Exercise instructions:
Print the material from the line containing "Image resolution: width=941" up to and including the line containing "What do you see at coordinates (580, 484)", reproducing each line verbatim.

Saved data entries
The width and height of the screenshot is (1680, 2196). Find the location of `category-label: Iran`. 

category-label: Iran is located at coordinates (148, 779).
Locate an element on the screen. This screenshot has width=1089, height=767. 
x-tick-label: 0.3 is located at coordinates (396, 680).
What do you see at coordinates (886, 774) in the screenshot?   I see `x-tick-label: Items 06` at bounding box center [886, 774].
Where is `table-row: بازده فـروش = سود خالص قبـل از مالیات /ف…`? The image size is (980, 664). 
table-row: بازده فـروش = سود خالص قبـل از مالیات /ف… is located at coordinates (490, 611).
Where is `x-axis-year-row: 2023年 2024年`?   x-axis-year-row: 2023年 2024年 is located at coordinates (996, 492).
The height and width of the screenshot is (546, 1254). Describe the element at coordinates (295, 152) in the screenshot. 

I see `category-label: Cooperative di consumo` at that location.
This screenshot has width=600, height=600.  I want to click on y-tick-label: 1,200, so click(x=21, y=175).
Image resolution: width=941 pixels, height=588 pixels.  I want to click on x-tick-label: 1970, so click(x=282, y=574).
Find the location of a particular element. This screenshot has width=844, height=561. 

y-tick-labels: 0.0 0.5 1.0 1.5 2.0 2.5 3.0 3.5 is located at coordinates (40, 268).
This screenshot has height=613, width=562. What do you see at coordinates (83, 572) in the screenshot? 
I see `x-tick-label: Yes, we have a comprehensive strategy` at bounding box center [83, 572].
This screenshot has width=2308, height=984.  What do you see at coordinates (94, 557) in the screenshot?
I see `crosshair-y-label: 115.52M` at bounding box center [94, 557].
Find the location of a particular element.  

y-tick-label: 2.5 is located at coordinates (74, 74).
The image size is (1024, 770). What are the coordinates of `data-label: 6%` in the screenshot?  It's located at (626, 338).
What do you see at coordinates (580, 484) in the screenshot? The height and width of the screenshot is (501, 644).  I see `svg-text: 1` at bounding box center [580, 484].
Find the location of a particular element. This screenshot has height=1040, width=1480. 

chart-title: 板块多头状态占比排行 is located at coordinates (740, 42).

Solution to this problem:
Image resolution: width=941 pixels, height=588 pixels.  I want to click on x-tick-label: 1970, so click(x=282, y=574).
Find the location of a particular element. This screenshot has width=844, height=561. 

y-tick-labels: 0.0 0.5 1.0 1.5 2.0 2.5 3.0 3.5 is located at coordinates (40, 268).
This screenshot has height=613, width=562. What do you see at coordinates (83, 572) in the screenshot? 
I see `x-tick-label: Yes, we have a comprehensive strategy` at bounding box center [83, 572].
This screenshot has width=2308, height=984.  What do you see at coordinates (94, 557) in the screenshot?
I see `crosshair-y-label: 115.52M` at bounding box center [94, 557].
Find the location of a particular element.  

y-tick-label: 2.5 is located at coordinates (74, 74).
The image size is (1024, 770). What are the coordinates of `data-label: 6%` in the screenshot?  It's located at (626, 338).
What do you see at coordinates (580, 484) in the screenshot? The height and width of the screenshot is (501, 644).  I see `svg-text: 1` at bounding box center [580, 484].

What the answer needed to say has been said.